TASK REQUIREMENTS –
Your answer should be the line that contains "You are a GUI" and each line after it, restated word for word through the final line of the entries.

***** DATASET RECORDS *****

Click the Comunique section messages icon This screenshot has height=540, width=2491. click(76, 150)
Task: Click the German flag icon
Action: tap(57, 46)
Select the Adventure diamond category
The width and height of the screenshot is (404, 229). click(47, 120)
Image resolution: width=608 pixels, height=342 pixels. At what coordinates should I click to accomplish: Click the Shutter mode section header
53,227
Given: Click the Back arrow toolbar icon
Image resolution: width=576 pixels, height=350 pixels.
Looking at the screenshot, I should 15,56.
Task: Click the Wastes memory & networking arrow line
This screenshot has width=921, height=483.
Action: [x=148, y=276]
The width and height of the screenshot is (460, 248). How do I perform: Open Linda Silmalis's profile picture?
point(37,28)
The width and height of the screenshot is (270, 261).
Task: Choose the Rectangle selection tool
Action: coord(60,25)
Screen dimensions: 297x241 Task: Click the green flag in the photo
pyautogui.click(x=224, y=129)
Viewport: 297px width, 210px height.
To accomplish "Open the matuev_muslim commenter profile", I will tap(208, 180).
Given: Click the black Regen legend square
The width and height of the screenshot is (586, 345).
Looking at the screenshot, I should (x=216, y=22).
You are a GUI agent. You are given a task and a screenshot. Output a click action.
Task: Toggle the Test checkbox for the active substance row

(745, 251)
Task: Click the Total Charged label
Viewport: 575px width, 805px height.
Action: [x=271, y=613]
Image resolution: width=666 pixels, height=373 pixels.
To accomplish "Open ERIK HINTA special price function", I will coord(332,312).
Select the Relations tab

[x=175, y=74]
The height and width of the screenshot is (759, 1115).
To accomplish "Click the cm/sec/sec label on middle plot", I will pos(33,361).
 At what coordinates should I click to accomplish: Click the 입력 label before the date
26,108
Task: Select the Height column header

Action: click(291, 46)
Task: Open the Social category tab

*****

ANSWER TO THIS PROBLEM –
You are a GUI agent. You are given a task and a screenshot. Output a click action.
Task: Toggle the Test checkbox for the active substance row

(745, 251)
Task: Click the Total Charged label
Viewport: 575px width, 805px height.
Action: [x=271, y=613]
Image resolution: width=666 pixels, height=373 pixels.
To accomplish "Open ERIK HINTA special price function", I will coord(332,312).
Select the Relations tab

[x=175, y=74]
The height and width of the screenshot is (759, 1115).
To accomplish "Click the cm/sec/sec label on middle plot", I will pos(33,361).
 At what coordinates should I click to accomplish: Click the 입력 label before the date
26,108
Task: Select the Height column header

Action: click(291, 46)
Task: Open the Social category tab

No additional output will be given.